Here is the structure I’ve come up with:

class MyActivityParams:
    hello: str

async def my_activity(params: MyActivityParams):
    raise NotImplementedError('Definition must not be called')

import sniffio

from my_activity_definition import MyActivityParams

async def my_activity(params: MyActivityParams):
    <call sniffio...>


from my_activity_definition import MyActivityParams
from my_activity_implementation import my_activity

class MyWorkflow:
    async def run(self, params):
        my_params = MyActivityParams(hello='world')
        await workflow.execute_activity(my_activity, my_params, ...)

Is this a reasonable approach or is there another that you would recommend?

That will still call the imports transitively. You can either import what is needed locally in the activity, or you can pass through the sniffio library. I’d recommend the latter for this and all side-effect-free third party libraries. See the post above where I show how to pass through the sniffio library.

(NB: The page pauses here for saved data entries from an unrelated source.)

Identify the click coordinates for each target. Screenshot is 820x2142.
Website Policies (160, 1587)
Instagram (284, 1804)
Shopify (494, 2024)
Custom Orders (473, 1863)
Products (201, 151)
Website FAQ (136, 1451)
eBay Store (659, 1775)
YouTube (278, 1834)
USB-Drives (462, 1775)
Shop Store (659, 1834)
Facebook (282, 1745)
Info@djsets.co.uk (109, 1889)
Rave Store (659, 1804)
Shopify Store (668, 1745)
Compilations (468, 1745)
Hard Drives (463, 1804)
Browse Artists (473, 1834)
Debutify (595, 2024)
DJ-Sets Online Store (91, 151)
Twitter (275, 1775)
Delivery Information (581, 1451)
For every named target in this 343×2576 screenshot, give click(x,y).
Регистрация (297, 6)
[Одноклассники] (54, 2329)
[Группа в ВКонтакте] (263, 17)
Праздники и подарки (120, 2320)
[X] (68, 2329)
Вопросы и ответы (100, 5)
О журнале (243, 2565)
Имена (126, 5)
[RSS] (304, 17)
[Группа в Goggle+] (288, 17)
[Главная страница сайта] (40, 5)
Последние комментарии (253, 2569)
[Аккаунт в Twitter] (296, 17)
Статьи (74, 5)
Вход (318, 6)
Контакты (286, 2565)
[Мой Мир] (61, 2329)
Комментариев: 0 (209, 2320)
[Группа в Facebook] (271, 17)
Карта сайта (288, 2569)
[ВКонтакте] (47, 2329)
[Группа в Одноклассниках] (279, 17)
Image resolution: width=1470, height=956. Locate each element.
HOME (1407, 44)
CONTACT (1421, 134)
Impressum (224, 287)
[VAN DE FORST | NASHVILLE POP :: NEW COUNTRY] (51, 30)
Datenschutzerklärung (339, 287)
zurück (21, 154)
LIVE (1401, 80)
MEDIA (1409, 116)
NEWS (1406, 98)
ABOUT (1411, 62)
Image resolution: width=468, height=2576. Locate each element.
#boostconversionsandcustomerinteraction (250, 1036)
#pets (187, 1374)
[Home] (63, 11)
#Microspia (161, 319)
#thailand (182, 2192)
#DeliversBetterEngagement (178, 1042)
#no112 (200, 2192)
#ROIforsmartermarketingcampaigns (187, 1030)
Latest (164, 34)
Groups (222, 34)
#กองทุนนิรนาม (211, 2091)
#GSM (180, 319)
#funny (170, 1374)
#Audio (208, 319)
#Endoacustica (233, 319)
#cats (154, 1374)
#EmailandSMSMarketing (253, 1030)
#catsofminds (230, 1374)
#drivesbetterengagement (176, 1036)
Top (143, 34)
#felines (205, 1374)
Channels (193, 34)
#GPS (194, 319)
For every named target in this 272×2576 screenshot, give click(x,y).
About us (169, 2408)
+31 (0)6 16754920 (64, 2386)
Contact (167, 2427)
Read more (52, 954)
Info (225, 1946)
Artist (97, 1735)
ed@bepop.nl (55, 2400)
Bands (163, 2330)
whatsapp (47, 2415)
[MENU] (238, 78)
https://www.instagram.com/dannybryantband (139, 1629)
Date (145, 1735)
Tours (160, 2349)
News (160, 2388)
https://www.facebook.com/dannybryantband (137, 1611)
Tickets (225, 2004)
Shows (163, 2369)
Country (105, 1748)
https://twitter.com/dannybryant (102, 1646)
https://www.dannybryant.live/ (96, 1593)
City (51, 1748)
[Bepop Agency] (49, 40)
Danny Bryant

I didn’t realise my approach would still result in transitive importing. I’ll pass sniffio through.

Thanks again for your help :slight_smile:

1 Like

Actually, if you change:

from my_activity_implementation import my_activity


from my_activity_definition import my_activity

It wouldn’t transitively import and it would work

Thanks for picking that up. That was a typo on my part and your suggestion is what I had intended.

Much appreciated.

Does this approach work just because under the hood, it uses function name strings and not the function references?
Splitting into declarations and implementations sounds great!, but I feel this is an anti pattern in python since the concept of “interfaces” dont really exist in python(?)

Kinda, it works because they split the definition from the implementation

Agreed and not necessarily recommended, it’s just what this user chose to do. Most users do not do this, but we do support it.